(Dataset rows)

* * *

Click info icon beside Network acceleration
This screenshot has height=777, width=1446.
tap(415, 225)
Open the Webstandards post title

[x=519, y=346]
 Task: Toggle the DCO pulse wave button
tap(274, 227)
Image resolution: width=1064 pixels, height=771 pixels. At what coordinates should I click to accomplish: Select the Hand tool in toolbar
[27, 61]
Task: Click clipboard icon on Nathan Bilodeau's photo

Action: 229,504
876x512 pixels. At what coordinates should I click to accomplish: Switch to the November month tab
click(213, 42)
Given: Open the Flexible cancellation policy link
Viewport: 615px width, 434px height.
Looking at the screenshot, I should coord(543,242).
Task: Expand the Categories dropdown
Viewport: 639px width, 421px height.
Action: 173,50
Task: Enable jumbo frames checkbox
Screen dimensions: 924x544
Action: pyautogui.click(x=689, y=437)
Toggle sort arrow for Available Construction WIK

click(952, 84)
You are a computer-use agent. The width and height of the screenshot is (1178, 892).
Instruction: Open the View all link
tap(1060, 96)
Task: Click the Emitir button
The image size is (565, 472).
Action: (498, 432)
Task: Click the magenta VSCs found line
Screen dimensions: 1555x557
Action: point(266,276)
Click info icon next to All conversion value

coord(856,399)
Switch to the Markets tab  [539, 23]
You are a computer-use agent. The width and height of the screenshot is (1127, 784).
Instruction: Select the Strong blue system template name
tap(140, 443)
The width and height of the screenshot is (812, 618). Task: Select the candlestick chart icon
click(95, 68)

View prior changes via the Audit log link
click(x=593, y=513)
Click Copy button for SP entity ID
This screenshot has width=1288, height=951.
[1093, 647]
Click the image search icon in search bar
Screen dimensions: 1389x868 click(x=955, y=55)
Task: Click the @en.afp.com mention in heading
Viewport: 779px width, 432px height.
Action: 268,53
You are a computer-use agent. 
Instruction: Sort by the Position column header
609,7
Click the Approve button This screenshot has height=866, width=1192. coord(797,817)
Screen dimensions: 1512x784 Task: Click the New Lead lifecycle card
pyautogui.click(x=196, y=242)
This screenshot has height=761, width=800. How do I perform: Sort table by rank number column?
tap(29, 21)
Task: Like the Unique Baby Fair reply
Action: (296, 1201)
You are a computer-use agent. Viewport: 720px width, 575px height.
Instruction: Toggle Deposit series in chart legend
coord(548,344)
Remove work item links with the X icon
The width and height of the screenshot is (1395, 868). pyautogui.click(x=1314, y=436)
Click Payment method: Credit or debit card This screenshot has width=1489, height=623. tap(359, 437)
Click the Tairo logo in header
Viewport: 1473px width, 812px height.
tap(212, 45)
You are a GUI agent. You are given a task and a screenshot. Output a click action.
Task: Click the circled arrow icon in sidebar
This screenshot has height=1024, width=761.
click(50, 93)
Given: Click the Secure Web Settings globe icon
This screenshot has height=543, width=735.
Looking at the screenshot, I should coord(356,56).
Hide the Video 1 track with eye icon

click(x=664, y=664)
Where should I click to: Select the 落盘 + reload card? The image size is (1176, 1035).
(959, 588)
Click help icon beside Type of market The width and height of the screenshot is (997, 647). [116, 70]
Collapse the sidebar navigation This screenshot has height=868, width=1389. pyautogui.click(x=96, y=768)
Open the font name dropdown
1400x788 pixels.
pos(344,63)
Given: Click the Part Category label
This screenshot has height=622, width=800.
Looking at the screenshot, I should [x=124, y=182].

* * *

*Exercise goal*: Could you swap every "Instruction" in the entries above for "Command" and write the entries out again with nothing else changed?

*Expected answer*:
Click info icon beside Network acceleration
This screenshot has height=777, width=1446.
tap(415, 225)
Open the Webstandards post title

[x=519, y=346]
 Task: Toggle the DCO pulse wave button
tap(274, 227)
Image resolution: width=1064 pixels, height=771 pixels. At what coordinates should I click to accomplish: Select the Hand tool in toolbar
[27, 61]
Task: Click clipboard icon on Nathan Bilodeau's photo

Action: 229,504
876x512 pixels. At what coordinates should I click to accomplish: Switch to the November month tab
click(213, 42)
Given: Open the Flexible cancellation policy link
Viewport: 615px width, 434px height.
Looking at the screenshot, I should coord(543,242).
Task: Expand the Categories dropdown
Viewport: 639px width, 421px height.
Action: 173,50
Task: Enable jumbo frames checkbox
Screen dimensions: 924x544
Action: pyautogui.click(x=689, y=437)
Toggle sort arrow for Available Construction WIK

click(952, 84)
You are a computer-use agent. The width and height of the screenshot is (1178, 892).
Command: Open the View all link
tap(1060, 96)
Task: Click the Emitir button
The image size is (565, 472).
Action: (498, 432)
Task: Click the magenta VSCs found line
Screen dimensions: 1555x557
Action: point(266,276)
Click info icon next to All conversion value

coord(856,399)
Switch to the Markets tab  [539, 23]
You are a computer-use agent. The width and height of the screenshot is (1127, 784).
Command: Select the Strong blue system template name
tap(140, 443)
The width and height of the screenshot is (812, 618). Task: Select the candlestick chart icon
click(95, 68)

View prior changes via the Audit log link
click(x=593, y=513)
Click Copy button for SP entity ID
This screenshot has width=1288, height=951.
[1093, 647]
Click the image search icon in search bar
Screen dimensions: 1389x868 click(x=955, y=55)
Task: Click the @en.afp.com mention in heading
Viewport: 779px width, 432px height.
Action: 268,53
You are a computer-use agent. 
Command: Sort by the Position column header
609,7
Click the Approve button This screenshot has height=866, width=1192. coord(797,817)
Screen dimensions: 1512x784 Task: Click the New Lead lifecycle card
pyautogui.click(x=196, y=242)
This screenshot has height=761, width=800. How do I perform: Sort table by rank number column?
tap(29, 21)
Task: Like the Unique Baby Fair reply
Action: (296, 1201)
You are a computer-use agent. Viewport: 720px width, 575px height.
Command: Toggle Deposit series in chart legend
coord(548,344)
Remove work item links with the X icon
The width and height of the screenshot is (1395, 868). pyautogui.click(x=1314, y=436)
Click Payment method: Credit or debit card This screenshot has width=1489, height=623. tap(359, 437)
Click the Tairo logo in header
Viewport: 1473px width, 812px height.
tap(212, 45)
You are a GUI agent. You are given a task and a screenshot. Output a click action.
Task: Click the circled arrow icon in sidebar
This screenshot has height=1024, width=761.
click(50, 93)
Given: Click the Secure Web Settings globe icon
This screenshot has height=543, width=735.
Looking at the screenshot, I should coord(356,56).
Hide the Video 1 track with eye icon

click(x=664, y=664)
Where should I click to: Select the 落盘 + reload card? The image size is (1176, 1035).
(959, 588)
Click help icon beside Type of market The width and height of the screenshot is (997, 647). [116, 70]
Collapse the sidebar navigation This screenshot has height=868, width=1389. pyautogui.click(x=96, y=768)
Open the font name dropdown
1400x788 pixels.
pos(344,63)
Given: Click the Part Category label
This screenshot has height=622, width=800.
Looking at the screenshot, I should [x=124, y=182].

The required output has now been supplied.